Tokyo, 17 – 24 août 2014.

Kamakura [鎌倉市]… Cette petite ville balnéaire, entourée de collines boisées, ancienne capitale du Japon entre le 12ème et le 14ème siècle, n’est qu’à une heure de train, ce qui en fait une  destination prisée par les tokyoïtes. Mais si le besoin de calme se fait sentir, nombre de sentiers serpentent à travers la forêt et permettent de rejoindre les différents temples et sanctuaires par des chemins détournés… Je voulais revoir encore une fois le Daibutsu [大仏], le grand bouddha du Kotoku-in [高徳院] : une statue de bronze, monumentale, qui dégage un immense sentiment de force et de sérénité.
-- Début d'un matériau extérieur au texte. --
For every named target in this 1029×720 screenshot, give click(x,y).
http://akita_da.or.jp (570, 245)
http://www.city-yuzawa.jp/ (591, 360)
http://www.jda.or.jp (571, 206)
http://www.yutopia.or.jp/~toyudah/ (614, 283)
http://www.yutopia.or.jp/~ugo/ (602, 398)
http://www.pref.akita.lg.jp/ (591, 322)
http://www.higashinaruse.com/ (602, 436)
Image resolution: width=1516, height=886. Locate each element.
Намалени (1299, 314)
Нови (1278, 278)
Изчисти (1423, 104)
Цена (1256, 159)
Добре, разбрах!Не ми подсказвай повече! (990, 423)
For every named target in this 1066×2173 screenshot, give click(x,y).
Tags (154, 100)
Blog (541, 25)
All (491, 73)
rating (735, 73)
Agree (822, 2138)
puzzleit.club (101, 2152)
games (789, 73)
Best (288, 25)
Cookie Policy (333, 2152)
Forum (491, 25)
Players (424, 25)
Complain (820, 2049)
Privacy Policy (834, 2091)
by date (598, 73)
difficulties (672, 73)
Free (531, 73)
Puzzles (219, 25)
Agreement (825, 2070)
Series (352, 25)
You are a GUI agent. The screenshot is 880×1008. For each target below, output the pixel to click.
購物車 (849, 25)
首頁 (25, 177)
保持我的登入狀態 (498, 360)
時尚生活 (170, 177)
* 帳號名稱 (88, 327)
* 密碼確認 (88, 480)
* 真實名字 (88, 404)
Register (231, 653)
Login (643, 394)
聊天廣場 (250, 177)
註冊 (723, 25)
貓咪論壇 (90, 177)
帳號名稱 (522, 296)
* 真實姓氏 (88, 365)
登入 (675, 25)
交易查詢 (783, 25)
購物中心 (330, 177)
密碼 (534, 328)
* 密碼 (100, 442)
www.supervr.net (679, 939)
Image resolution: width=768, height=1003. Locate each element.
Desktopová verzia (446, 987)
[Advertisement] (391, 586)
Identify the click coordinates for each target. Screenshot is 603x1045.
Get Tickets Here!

Par cette chaude journée d’août, la ville est comme écrasée, ralentie, à l’image de ces quelques chats, et les rues à l’écart du centre sont bien souvent désertes. Le contraste est d’autant plus fort de retour à Tokyo : en débarquant à Harajuku [原宿], c’est Takeshita Dori [竹下通り] qui nous attend… C’est ici, peut-être, plus que n’importe où à Tokyo, que la foule  est la plus compacte! Ces quelques centaines de mètres sont le royaume du shopping :  les boutiques s’y enchaînent, parfois un magasin de crêpes – (oui, ces fameuses crêpes qui ne peuvent que faire frémir n’importe quel Breton) – vient s’intercaler… Mais qu’importe, l’ambiance est sympathique, et rejoindre Omotesando [表参道], puis le célèbre carrefour Hachiko de Shibuya [渋谷区] en descendant Harajuku Cat Street [原宿キャットストリート] (sans oublier de manger quelques takoyaki [たこ焼], pour chasser le souvenir des crêpes…) est toujours un plaisir!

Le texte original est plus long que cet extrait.